Although mortality from breast cancer is decreasing, 15% or more of all patients ultimately develop incurable metastatic disease. It is hoped that new classes of target-based cytotoxic therapeutics will significantly improve the outcome for these patients. Many of these novel agents have displayed cytotoxic activity in preclinical and clinical evaluations, with little toxicity. Such preferential cytotoxicity against malignant tissues will remain tantamount to the Holy Grail in oncologic therapeutics because this portends improved patient tolerance and overall quality of life, and the capacity to deliver combination therapy. Combinations of such rationally designed target-based therapies are likely to be increasingly important in treating patients with breast carcinoma. The anticancer efficacy of these agents will, however, remain dependent on the involvement of the targets of these agents in the biology of the individual patient's disease. Results of DNA microarray analyses have raised high hopes that the analyses of RNA expression levels can successfully predict patient prognosis, and indicate that the ability to rapidly 'fingerprint' the oncogenic profile of a patient's tumor is now possible.
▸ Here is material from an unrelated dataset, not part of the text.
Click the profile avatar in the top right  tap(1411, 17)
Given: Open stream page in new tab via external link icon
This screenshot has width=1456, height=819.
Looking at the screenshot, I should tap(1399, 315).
It is hoped that these studies will support the identification of the molecules driving a tumor's growth, and the selection of the appropriate combination of targeted agents in the near future.

Figure 1

Clinical trials evaluating combinations of trastuzumab and other signal transduction inhibitors targeting erbB growth factor receptor tyrosine kinases (for example OSI-774, ZD-1839, GW572016, CI-1033) or downstream kinases (R115,777, BAY 43-9006, CI-1040) are needed to enhance the anticancer activity of trastuzumab and reverse trastuzumab resistance in HER2-positive disease. Erk, extracellular signal-regulated protein kinase; MEKK, MAP kinase/Erk kinase kinase; PI3-kinase, phosphoinositide 3-kinase.

Figure 2

Estrogen receptor-α (ERα) can be directly activated, by serine phosphorylation at Ser-118 and Ser-167, by mitogen-activated protein kinase (MAPK) and Akt respectively, through growth factor signaling. This can result in the ligandless activation of ERα and hormone resistance. Clinical trials of combinations of signaling inhibitors and hormonal agents are needed to investigate whether signaling blockade can enhance hormone resistance.